What Parents in Atlanta Should Ask During an ABA Therapy Consultation
Author : Aim Higher | Published On : 03 Jun 2026
Scheduling that first consultation with an ABA therapy provider feels like a big step. You're still figuring out the landscape, still learning the language — BCBAs, DTT, naturalistic teaching — and now you're expected to walk into a meeting and evaluate a clinical program. Most parents find themselves nodding along, not sure what they should be pushing on.
It doesn't have to feel that way. Consultations are as much for your benefit as they are for the provider's. Going in with a short list of genuine questions changes the dynamic entirely.
Ask About the Assessment Process First
Before any therapy begins, a qualified provider should conduct a thorough intake assessment. This typically involves reviewing your child's records, observing them directly, and sometimes interviewing you and other caregivers. The assessment informs the treatment plan — without one, any goals they propose are guesswork.
Ask specifically: How long does the assessment take? Who conducts it — a BCBA or a technician? What does it measure, and how do those findings translate into the treatment plan? A good provider will walk you through this clearly. If the answers feel vague, that's worth noting.
You should also ask how often the treatment plan is reviewed and updated. Children change. Goals that made sense six months ago may need revision, and a program that never adjusts isn't serving your child as well as it should.

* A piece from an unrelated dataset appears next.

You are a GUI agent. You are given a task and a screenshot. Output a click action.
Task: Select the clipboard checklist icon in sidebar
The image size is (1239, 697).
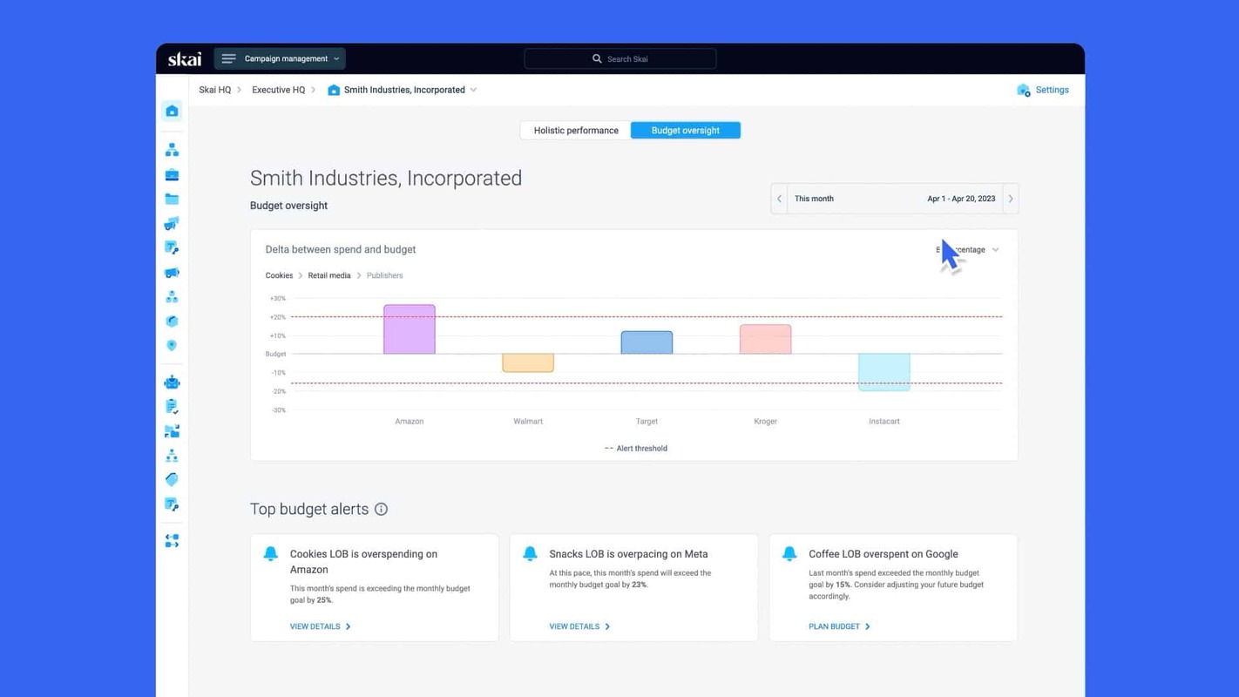click(x=172, y=405)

Questions About Day-to-Day Supervision
One of the most important things to understand is who will actually be working with your child — and how closely they're supervised. In most ABA programs, the hands-on sessions are run by registered behavior technicians (RBTs), not the supervising BCBA. That's standard practice, but the quality of supervision varies enormously.
Ask how many hours per month the BCBA spends directly observing each technician. Ask whether the BCBA will be present for some sessions, especially early on. And ask what the process is if you have a concern about a specific technician — not because problems are likely, but because you want to know the communication structure before you need it.
When you're looking for a provider in the metro area, families often find that talking directly to local clinical teams — like those at Aim Higher ABA — gives them a clearer picture than reading websites alone. Consultations are the moment to test whether the clinical team can explain their approach in plain language.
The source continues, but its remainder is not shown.